The Hive Fund Approach to Healing Justice

We are funding three sets of practices:

Healing practices help us transform the impact of harmful systems.

Security practices help prevent and minimize harm from existing systems.

Power-building practices help us change the systems causing harm.

These practices take place at many levels. At the Hive Fund, we are resourcing interventions at the individual, organizational, and field-wide levels.

At the individual level, funding may support practices like meditation, mindfulness and somatic practices, child care and elder care, or safe houses and secure technologies. While practices may be employed at the individual level, they are also connected to an understanding that healing and security are critical parts of our collective liberatory practice.

At the organizational level, funding may support transformative justice and conflict resolution mediators, cyber and physical security for organizations, coaching and skills building for shared leadership models and other resources to develop healthy organizational culture. Funding at this level allows organizations to create systems and develop ways of being in relationship with each other that do not replicate harm, but build our collective power to combat oppressive systems.

At the field level, funding may support mapping and funding networks of healing and security practitioners and trainers that grantee partners have access to.


Funding Healing Justice and Holistic Security requires transformation and trust

Supporting healing justice and holistic security practices does not require funders to create and impose something new. It is a call to honor and resource the practices and tools communities already rely on - and organizations may already be using - to care for themselves and survive.

This requires a transformation of our understanding of what is fundable. While making general operating support grants is in the Hive Fund’s DNA, we are learning that grantee partners are so accustomed to imposed limits on things that are deemed ”overhead'' that they are often surprised that they can (and should) spend grant funds on healing and security practices. Because philanthropy has historically over-scrutinized budgets of organizations led by people of color, particularly Black, Indigenous and Latinx women, many of these practices have been operating “underground” and without resources.

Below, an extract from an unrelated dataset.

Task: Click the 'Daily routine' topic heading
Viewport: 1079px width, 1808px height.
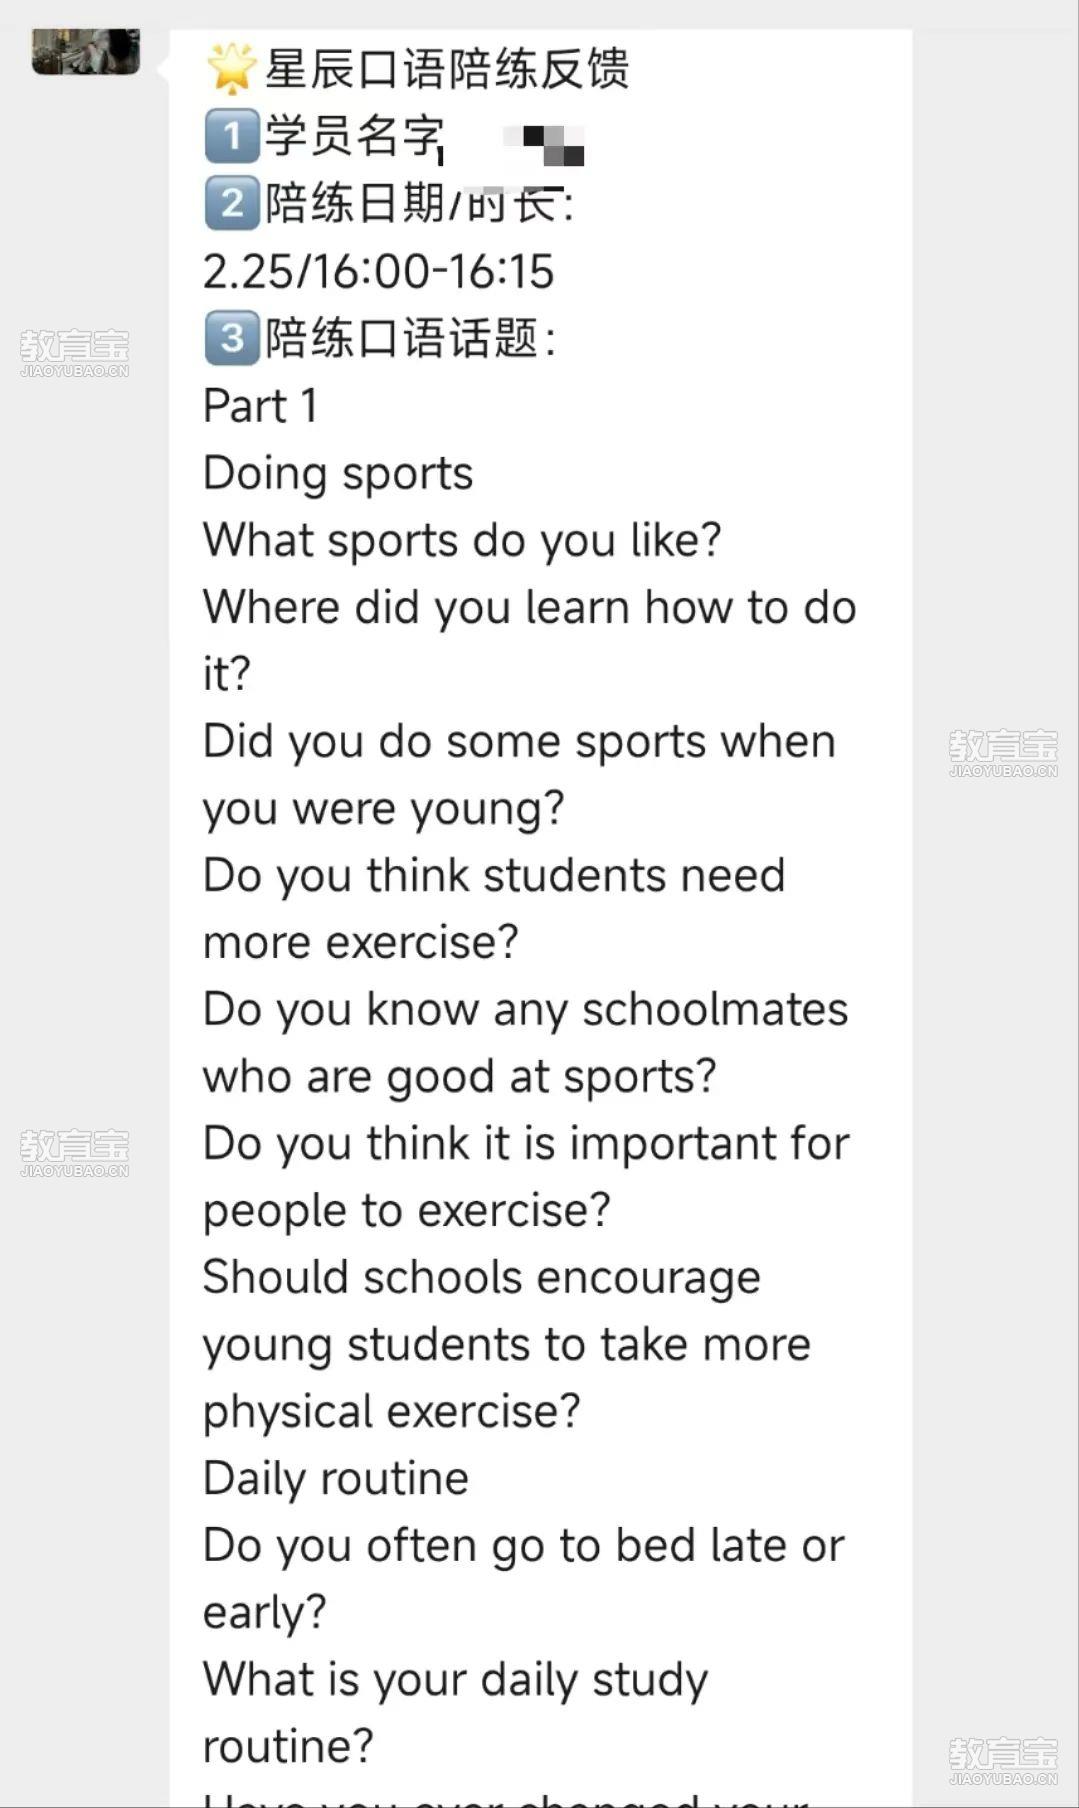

Resourcing this work requires trust and deeper listening. Funding healing justice and holistic security work requires us to fund a practice and a process that may never have a tangible report out that is shared back with us. Sharing safety plans and healing practices may make our partners and their communities vulnerable, and that is not something we should require for them to be able to get the resources they need to do this vital work.

In late 2020, the Hive Fund made initial healing justice and holistic security gifts to existing grantees last month. These gifts didn’t require an application and won’t require a report. While these gifts are just a start as we prepare to roll out a more robust healing justice and holistic security offering, we heard back from grantees that these small gifts were immediately put to good use.


Continued Evolution of the Healing Justice Grants Program

We hired Ananse Consulting to work one-on-one with grantee partners to help them identify tools and practices they are currently using and those that they would utilize if they had more resources. The Ananse team helped us take healing justice and holistic security from theory to practice through a first round of supplemental grants in 2021, totaling $690,000 in support to existing Hive Fund grantee partners and $500,000 to support healing justice and holistic security practices in the field. While we have much to learn about how to best support this work, we are committed to moving resources to support healing and security practices in addition to core general support funding. We look forward to sharing our learning journey with you here going forward.